Challenge: Give the lines from the one containing "You are a GUI" through the end of the listing as a JSON list of strings, one per line, skipping blank lines. Leave the pictures out of the answer.

*-*-*

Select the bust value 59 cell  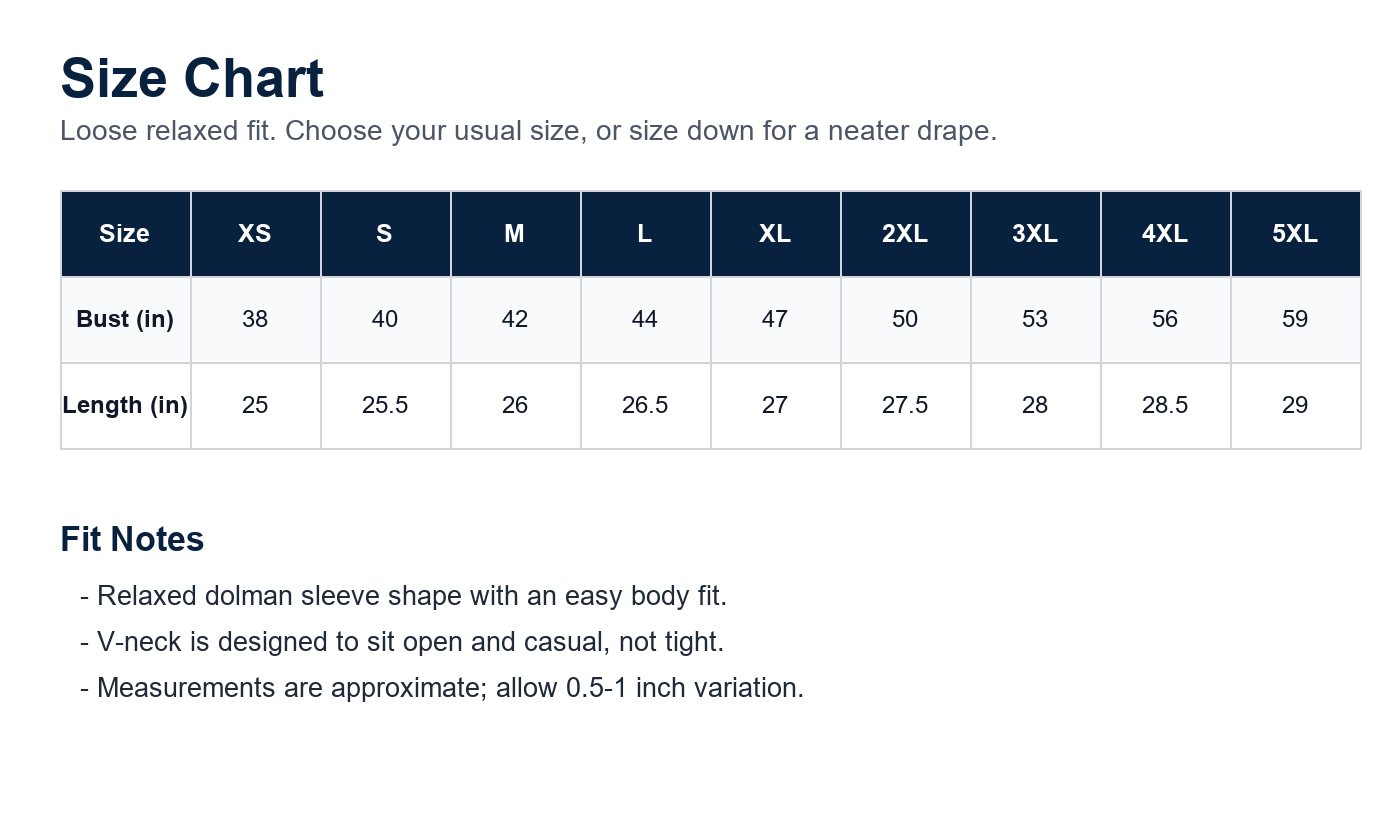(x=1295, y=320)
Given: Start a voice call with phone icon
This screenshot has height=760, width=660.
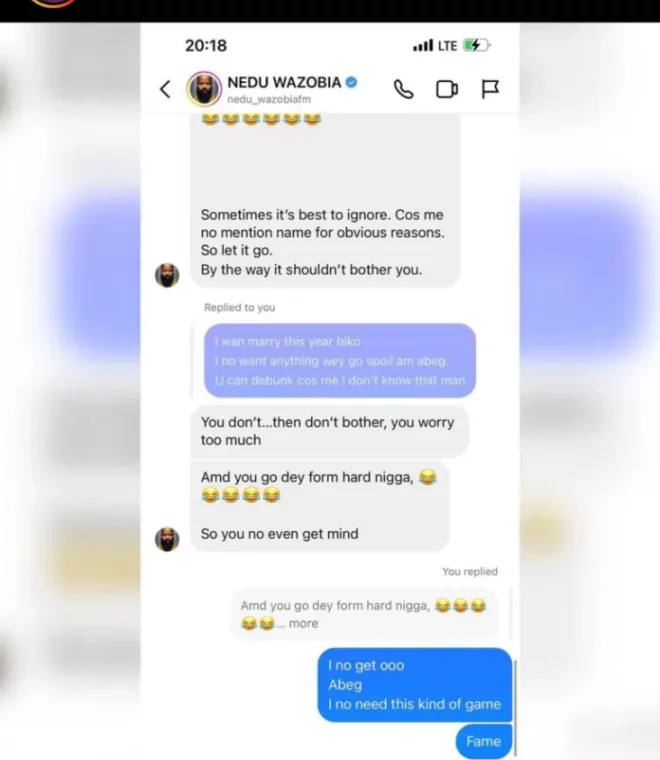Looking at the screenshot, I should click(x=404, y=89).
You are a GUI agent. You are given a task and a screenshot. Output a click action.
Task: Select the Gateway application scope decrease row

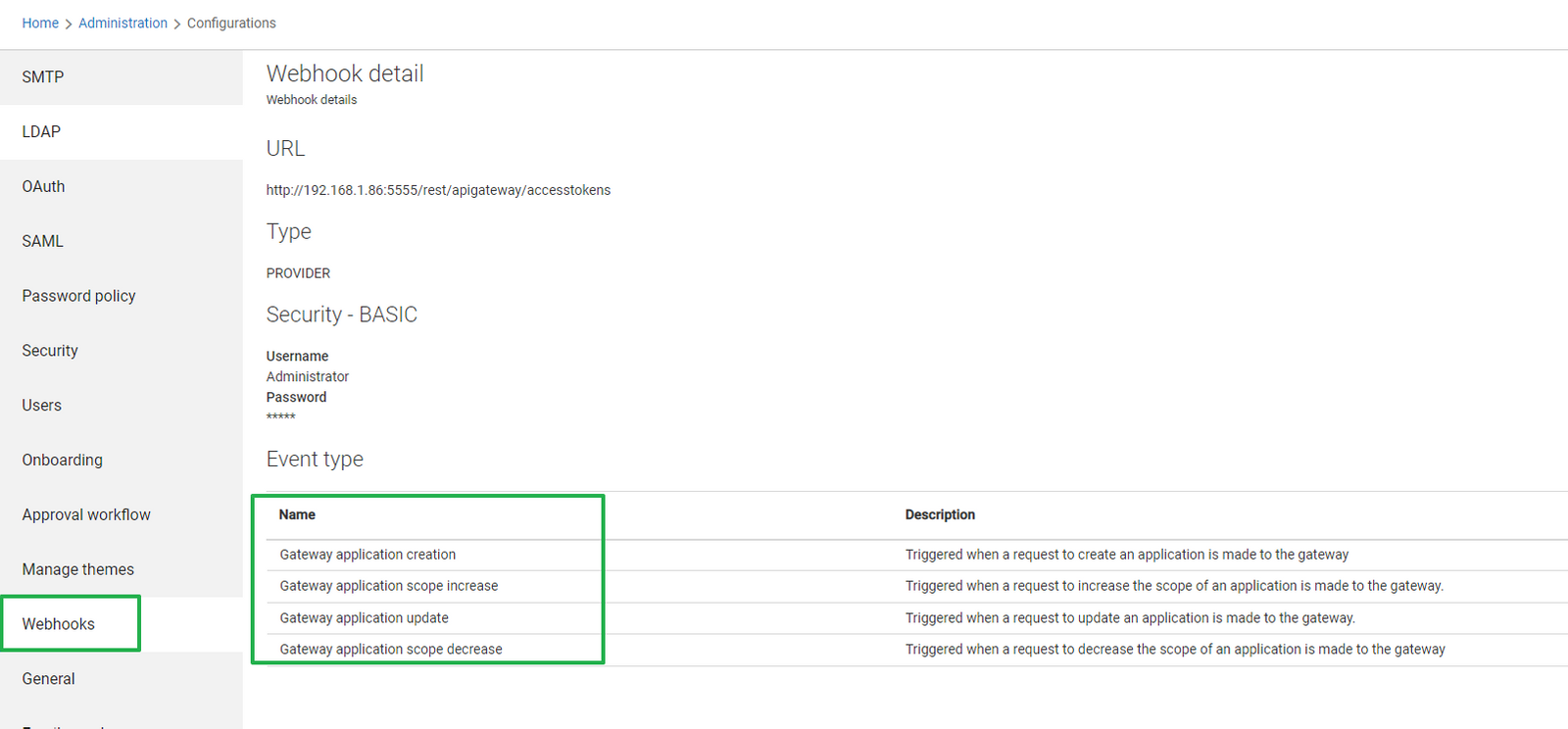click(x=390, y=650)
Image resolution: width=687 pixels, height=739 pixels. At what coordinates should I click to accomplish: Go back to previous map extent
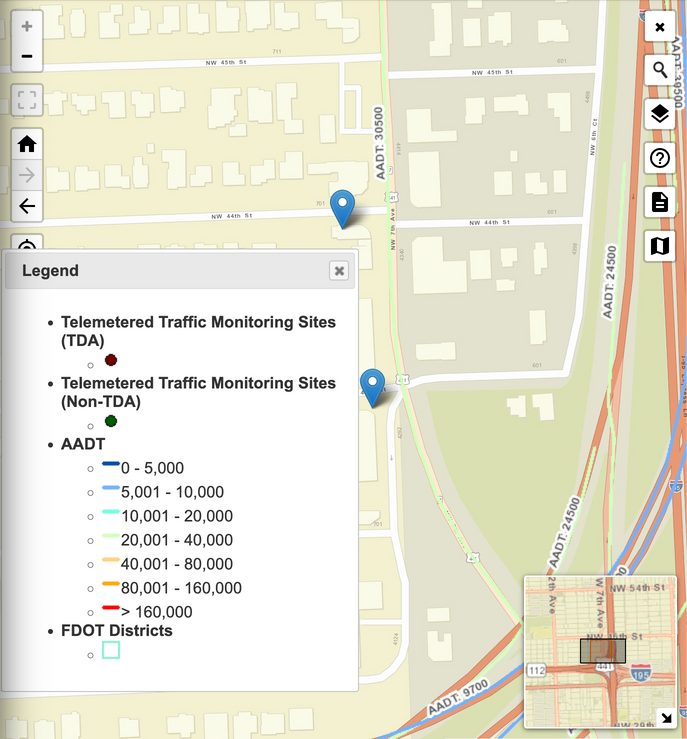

*-*-*

Solution to this task:
[
  "You are a GUI agent. You are given a task and a screenshot. Output a click action.",
  "Task: Select the Gateway application scope decrease row",
  "click(x=390, y=650)",
  "Image resolution: width=687 pixels, height=739 pixels. At what coordinates should I click to accomplish: Go back to previous map extent"
]